AIM OF THE EXERCISE: Leave out the pictures and retype all the entries below exactly.
========
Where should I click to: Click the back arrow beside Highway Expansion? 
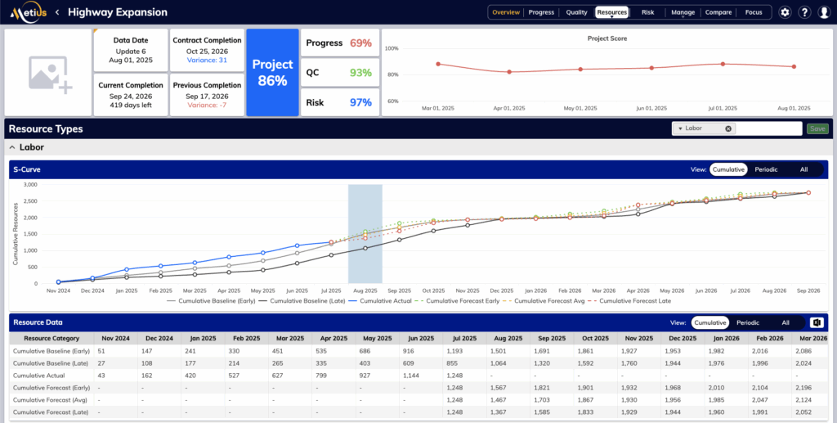click(x=57, y=13)
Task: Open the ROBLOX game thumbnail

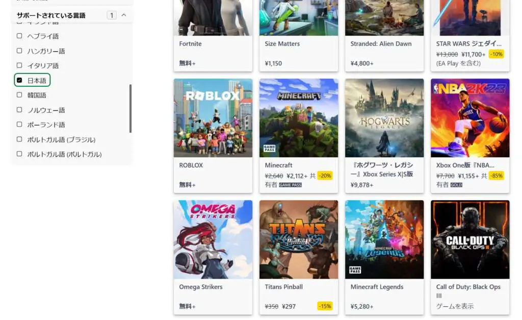Action: (213, 118)
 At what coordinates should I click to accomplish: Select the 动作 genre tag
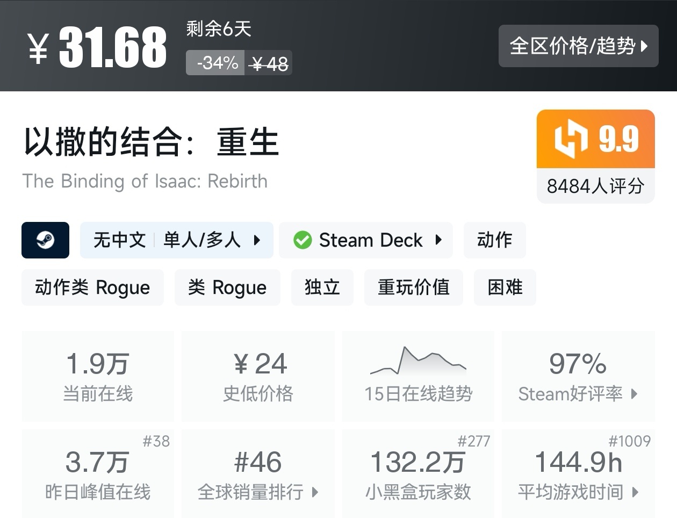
========
PROBLEM SOLUTION:
Where should I click to: Click the back arrow beside Highway Expansion? 
click(x=57, y=13)
Task: Open the ROBLOX game thumbnail

Action: (213, 118)
 At what coordinates should I click to accomplish: Select the 动作 genre tag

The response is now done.